On 22 February, the European Court of Human Rights lent its backing to the stance adopted by the French Hight Court, which ruled that an employer may check worker files without their knowledge, when they are not identified as “private”. In this particular case, the worker in question had renamed his hard disk or ‘personal information’, meaning he’d used a significant portion of his work computer’s storage to hold contentious files. There are numerous facets to the decision. Beyond the fact that the court’s conclusion applies to everyone, it has a particular resonance to public companies, because the ECHR said a measure was taken by a “public” employer – the case involved a worker for SNCF, France’s national state-owned railway company – as regards one of its employees may constitute an interference by a public body in the worker’s “right to respect for private and family life”. The case was therefore analysed from the angle of a public authorities’ obligations, which are different to those of a private sector company.

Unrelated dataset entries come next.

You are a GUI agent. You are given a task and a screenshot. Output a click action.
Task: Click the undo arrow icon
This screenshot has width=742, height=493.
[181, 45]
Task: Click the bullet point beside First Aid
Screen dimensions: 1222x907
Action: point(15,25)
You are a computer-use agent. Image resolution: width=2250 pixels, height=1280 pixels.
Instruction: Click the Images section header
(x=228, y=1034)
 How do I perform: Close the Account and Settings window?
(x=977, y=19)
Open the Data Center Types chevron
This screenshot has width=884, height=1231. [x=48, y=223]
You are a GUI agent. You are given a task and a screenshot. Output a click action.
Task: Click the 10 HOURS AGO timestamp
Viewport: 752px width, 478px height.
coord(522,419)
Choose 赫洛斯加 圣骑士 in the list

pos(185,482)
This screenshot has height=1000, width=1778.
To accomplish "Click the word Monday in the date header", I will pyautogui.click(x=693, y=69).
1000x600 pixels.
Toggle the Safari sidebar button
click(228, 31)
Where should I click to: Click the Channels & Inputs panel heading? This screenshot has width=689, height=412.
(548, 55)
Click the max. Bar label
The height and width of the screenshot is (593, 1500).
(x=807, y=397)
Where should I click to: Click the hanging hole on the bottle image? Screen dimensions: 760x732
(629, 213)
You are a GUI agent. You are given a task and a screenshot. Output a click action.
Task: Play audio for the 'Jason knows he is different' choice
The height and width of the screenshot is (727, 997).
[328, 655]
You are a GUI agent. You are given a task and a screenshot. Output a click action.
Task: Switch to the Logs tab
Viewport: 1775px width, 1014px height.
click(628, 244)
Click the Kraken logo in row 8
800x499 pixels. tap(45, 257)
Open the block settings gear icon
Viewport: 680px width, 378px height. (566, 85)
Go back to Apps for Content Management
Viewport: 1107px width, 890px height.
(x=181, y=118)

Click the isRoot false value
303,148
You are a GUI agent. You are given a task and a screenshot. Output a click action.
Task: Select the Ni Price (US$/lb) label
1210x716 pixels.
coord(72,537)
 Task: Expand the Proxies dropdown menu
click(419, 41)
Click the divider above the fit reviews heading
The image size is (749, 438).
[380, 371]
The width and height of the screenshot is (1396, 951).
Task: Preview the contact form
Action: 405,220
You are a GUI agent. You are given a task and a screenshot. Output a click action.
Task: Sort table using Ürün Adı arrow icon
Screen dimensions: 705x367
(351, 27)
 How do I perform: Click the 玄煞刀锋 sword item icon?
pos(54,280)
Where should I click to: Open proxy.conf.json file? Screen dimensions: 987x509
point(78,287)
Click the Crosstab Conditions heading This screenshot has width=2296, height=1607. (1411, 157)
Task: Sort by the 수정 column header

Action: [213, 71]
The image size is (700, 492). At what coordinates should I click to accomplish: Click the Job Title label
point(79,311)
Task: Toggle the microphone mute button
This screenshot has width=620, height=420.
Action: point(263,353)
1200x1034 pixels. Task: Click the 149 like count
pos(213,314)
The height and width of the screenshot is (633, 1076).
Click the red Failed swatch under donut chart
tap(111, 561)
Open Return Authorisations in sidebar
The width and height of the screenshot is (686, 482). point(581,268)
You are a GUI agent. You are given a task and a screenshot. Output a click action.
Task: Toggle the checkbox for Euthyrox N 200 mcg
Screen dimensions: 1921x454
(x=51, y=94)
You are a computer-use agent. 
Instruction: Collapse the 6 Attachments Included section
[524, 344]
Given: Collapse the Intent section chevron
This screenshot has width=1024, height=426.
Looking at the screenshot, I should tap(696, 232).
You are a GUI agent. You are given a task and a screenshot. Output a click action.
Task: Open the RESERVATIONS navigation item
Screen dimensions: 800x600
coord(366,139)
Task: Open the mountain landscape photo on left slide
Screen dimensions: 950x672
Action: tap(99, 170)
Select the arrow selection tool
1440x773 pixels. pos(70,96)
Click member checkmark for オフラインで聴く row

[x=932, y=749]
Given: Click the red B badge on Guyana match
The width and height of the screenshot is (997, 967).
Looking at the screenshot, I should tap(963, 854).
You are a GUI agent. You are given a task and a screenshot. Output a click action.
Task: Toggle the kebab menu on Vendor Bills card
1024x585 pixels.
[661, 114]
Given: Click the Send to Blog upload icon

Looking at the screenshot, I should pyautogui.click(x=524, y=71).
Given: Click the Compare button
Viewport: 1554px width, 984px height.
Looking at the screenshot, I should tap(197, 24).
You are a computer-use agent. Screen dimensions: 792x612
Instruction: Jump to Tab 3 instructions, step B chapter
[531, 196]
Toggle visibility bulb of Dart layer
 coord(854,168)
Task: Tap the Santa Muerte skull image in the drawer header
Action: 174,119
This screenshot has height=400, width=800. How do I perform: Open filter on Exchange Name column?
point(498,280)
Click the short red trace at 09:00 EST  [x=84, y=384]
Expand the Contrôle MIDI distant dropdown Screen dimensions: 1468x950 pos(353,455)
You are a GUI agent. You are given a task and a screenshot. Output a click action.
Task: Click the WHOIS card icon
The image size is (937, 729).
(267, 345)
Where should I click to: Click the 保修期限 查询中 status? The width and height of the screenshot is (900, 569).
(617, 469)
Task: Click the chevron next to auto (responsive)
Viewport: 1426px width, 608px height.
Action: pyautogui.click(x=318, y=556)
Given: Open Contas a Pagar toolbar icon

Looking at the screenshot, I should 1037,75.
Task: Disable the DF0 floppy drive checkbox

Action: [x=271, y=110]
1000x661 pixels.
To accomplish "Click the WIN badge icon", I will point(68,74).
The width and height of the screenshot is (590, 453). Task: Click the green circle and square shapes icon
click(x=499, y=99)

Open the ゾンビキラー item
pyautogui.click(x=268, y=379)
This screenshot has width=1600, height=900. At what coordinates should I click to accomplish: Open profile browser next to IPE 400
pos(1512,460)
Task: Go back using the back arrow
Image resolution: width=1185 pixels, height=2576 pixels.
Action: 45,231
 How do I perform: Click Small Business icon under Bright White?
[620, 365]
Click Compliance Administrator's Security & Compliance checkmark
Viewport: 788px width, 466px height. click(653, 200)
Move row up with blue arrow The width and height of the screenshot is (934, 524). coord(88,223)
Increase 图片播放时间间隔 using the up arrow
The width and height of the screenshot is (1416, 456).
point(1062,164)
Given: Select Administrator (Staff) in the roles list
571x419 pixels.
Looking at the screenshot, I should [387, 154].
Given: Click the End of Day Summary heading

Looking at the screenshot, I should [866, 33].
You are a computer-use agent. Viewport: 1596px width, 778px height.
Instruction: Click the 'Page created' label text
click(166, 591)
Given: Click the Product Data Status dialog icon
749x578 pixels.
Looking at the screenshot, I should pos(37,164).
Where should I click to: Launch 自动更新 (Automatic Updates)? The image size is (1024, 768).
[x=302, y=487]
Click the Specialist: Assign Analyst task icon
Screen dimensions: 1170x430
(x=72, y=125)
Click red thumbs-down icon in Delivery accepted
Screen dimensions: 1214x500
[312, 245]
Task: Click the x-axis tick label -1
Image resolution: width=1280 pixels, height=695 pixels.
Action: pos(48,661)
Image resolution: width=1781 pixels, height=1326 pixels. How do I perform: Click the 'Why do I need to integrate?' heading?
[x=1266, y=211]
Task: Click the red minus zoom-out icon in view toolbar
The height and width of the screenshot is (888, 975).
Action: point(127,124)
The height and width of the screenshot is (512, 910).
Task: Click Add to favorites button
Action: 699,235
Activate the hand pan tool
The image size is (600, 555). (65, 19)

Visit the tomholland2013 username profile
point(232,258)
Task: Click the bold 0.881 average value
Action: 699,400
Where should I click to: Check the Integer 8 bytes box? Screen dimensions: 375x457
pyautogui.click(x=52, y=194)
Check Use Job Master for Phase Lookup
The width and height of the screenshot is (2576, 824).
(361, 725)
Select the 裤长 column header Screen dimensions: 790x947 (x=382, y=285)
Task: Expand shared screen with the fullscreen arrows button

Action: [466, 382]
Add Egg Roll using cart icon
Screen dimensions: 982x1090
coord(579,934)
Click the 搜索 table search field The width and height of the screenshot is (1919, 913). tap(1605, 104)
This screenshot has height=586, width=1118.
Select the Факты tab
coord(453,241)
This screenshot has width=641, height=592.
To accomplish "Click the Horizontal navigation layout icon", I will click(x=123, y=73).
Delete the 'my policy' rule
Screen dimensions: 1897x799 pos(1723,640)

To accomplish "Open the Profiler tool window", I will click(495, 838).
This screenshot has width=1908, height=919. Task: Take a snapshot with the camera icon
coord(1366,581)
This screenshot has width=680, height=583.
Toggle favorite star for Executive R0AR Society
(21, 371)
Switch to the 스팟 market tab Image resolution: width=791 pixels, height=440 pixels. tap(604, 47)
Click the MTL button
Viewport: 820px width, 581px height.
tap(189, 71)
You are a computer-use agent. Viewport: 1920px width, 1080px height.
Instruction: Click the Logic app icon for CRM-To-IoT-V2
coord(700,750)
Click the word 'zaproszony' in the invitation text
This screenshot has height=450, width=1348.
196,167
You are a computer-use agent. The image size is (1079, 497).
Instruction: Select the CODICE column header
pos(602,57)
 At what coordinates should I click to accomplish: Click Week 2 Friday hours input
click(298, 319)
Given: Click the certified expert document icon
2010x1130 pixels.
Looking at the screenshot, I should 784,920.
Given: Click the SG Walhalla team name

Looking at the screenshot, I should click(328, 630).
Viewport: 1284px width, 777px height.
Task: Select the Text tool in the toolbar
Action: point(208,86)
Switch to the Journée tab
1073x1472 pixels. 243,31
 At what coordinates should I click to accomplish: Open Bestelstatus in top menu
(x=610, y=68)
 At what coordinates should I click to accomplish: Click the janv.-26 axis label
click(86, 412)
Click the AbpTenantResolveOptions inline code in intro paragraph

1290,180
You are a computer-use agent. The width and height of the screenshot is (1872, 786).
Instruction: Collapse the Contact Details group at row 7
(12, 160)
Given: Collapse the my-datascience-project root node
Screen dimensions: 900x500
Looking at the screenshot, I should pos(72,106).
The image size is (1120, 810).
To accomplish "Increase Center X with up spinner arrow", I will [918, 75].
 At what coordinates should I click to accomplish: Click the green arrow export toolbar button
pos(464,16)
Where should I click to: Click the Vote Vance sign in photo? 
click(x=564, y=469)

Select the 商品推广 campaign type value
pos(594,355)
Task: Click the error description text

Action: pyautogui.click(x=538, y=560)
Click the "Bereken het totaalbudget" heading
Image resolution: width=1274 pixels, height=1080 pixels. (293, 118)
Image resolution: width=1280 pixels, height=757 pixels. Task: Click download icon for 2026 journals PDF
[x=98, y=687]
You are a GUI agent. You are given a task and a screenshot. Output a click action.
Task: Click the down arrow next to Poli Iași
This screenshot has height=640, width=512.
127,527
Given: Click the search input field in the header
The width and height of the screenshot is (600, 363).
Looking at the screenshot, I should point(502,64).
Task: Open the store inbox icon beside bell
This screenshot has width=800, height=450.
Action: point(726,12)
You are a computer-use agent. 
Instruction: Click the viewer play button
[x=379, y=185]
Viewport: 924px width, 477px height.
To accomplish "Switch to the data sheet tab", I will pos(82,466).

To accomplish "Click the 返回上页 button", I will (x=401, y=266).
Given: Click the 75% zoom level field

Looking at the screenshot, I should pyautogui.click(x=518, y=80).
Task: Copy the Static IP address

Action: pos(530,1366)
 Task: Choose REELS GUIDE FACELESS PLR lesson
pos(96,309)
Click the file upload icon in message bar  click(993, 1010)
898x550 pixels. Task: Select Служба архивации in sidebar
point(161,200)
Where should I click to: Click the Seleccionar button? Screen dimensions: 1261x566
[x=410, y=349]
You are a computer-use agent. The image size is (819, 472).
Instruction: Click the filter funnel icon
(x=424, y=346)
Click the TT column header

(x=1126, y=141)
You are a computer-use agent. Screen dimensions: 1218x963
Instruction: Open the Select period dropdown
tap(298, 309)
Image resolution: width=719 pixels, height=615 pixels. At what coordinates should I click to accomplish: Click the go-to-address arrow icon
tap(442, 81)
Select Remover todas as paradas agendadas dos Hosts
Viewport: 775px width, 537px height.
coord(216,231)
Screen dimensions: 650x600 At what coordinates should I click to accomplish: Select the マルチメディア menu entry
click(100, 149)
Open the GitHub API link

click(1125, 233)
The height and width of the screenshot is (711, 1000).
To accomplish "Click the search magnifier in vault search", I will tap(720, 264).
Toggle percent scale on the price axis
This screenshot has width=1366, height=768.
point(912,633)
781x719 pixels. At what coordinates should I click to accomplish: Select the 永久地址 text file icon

The case was centred around a manager of the rail transport company, who was contesting his dismissal. He was fired after the company seized his work computer and found the storage of pornographic videos and images as well as forged certificates drawn up for third persons. The controversial files were found in the absence of the worker concerned, however the judges in Strasbourg did not believe this represented a violation of the right to respect for private life, guaranteed under Article 8 of the European Convention on Human Rights. They said the files had not been duly identified as being “private”.
The files that were inspected by the employer, in the worker’s absence, were not labelled as “personal” as is required under French law for them to be considered as such. They were labelled as “laughs”, “Fred P”, “Socrif” or “Catherine”. However the files were stored on a hard disk labelled, by default, as “D:/Datas”, which was used by staff to store their work documents and which, on the employee’s computer, had been titled “D:/personal data”. The ECHR affirmed that an employee “could not have used a whole hard drive, which was supposed to record professional data, for private use and that the generic term “personal data” could have referred to work files being processed personally by the employee and might therefore not have explicitly designated elements related to private life”. Furthermore, the company User’s Charter laid down that “private information should be clearly identified as such”. The employer was therefore within its rights to check the files and use them as backing for disciplinary action.
Case of a public company. Given the fact the complaint was made against a public company, the Court decided to apply the paragraph of Article 8 which governs steps taken by a public authority. Under the article, such an authority cannot interfere in such a way if it is not permitted by law and if it does not seek one or more legitimate goals, and if it would not be deemed “necessary in a democratic society”. In this particular case, the court decided the all the criteria for interference were satisfied.
ECHR, 22 February 2018 – Libert vs. France (available only in French).